Harrison Ford se mete de nuevo en la piel del intrépido arqueólogo, recuperando el rumbo que había perdido en los últimos años encadenando apariciones en títulos mediocres. La edad no es el problema que algunos temían, pues el guión cuida mucho esa parte (atención a los chistes al respecto) y el actor está en buena forma. Karen Allen hace lo mismo con Marion, Shia LaBeouf se desenvuelve muy bien en su papel (el chico apunta maneras), aunque el doblaje es mediocre, y la siempre espléndida y hermosa Cate Blanchett no puede lucirse mucho al tener un personaje muy serio y frío (no por ello menos interesante, ojo). El resto (John Hurt y Jim Broadbent) cumplen con profesionalidad en papeles menores pero lo suficientemente atractivos como para que su presencia se recuerde tras el visionado. La excepción es el carácter de Ray Winstone (el amigo de Indy, Mac), quien queda un tanto desdibujado. Nada grave, pero no está a la altura del resto y sus constantes cambios de lealtad terminan confundiendo y disipando el interés que pudiera despertar al principio de la función.

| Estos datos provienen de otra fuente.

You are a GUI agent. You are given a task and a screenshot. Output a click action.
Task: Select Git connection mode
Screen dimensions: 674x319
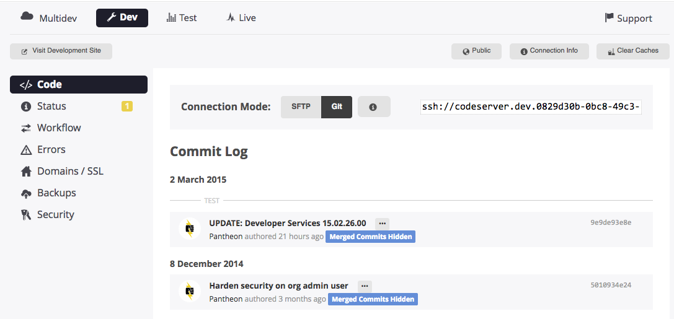coord(337,107)
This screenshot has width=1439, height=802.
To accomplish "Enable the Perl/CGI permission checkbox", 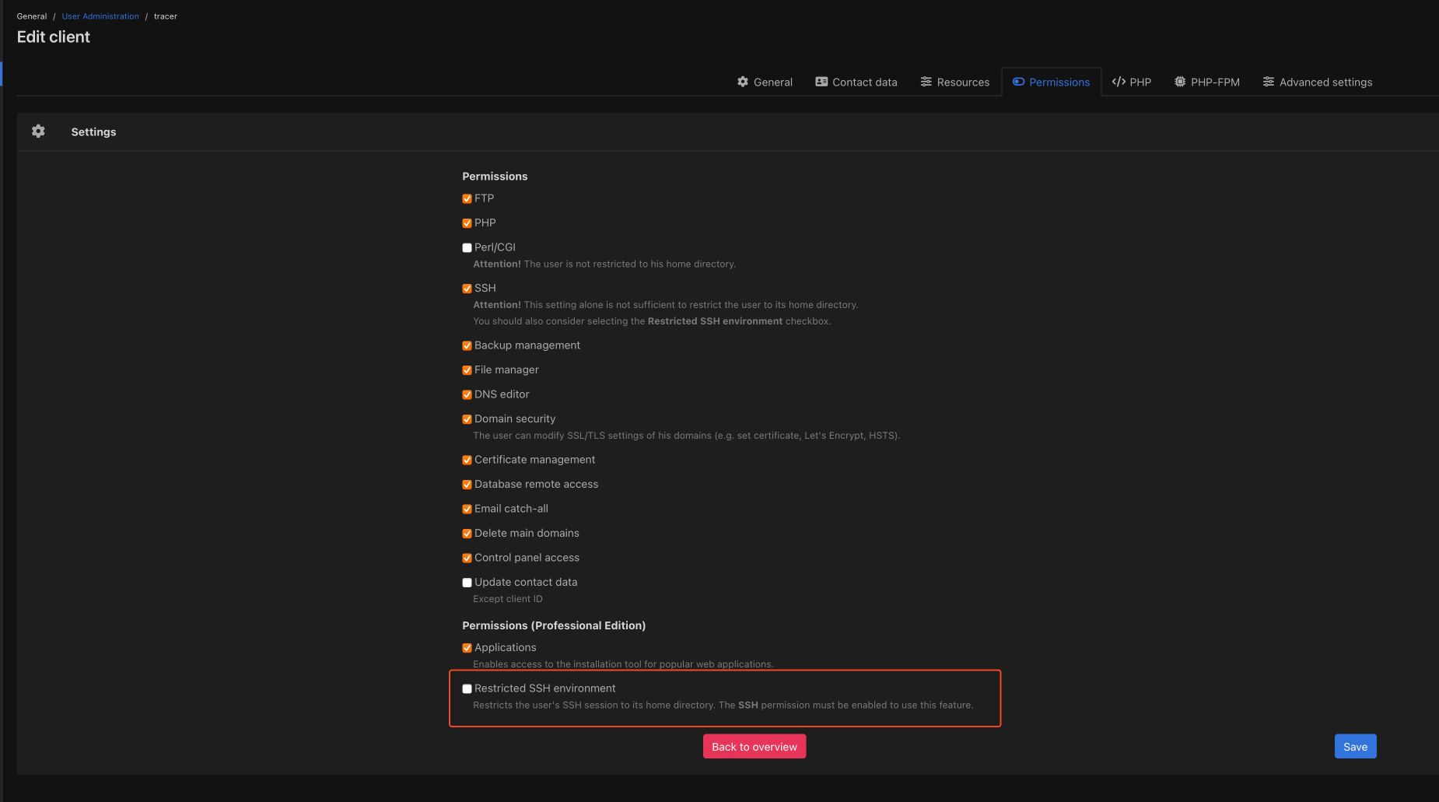I will [467, 247].
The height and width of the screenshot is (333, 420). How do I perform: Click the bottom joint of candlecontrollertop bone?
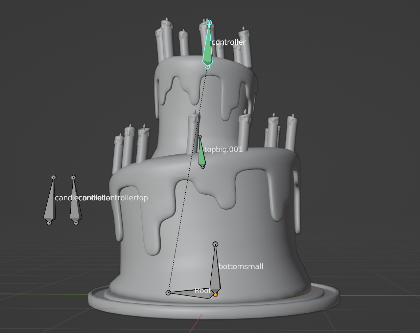76,223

Es una lástima que una parte bastante numerosa del público no haya sabido apreciarla, porque El reino de la calavera de cristal es, como lo fueron sus predecesoras, una cinta modélica en el género de entretenimiento sin más pretensiones. Sin embargo, cabe recordar que tanto El templo maldito como La última cruzada en su momento también tuvieron malas críticas y sufrieron odiosas comparaciones entre sí. El tiempo las puso en el lugar que merecen, y espero que con ésta ocurra lo mismo. Tengo que añadir también un ya inútil deseo personal: ojalá el regreso de La guerra de las galaxias hubiera tenido esta calidad y hubiera conservado tan bien el espíritu de la saga original. ¿Para cuándo la quinta entrega, a ser posible basada en el argumento de aquella obra maestra de juego para ordenador que fue Indiana Jones and the Fate of Atlantis?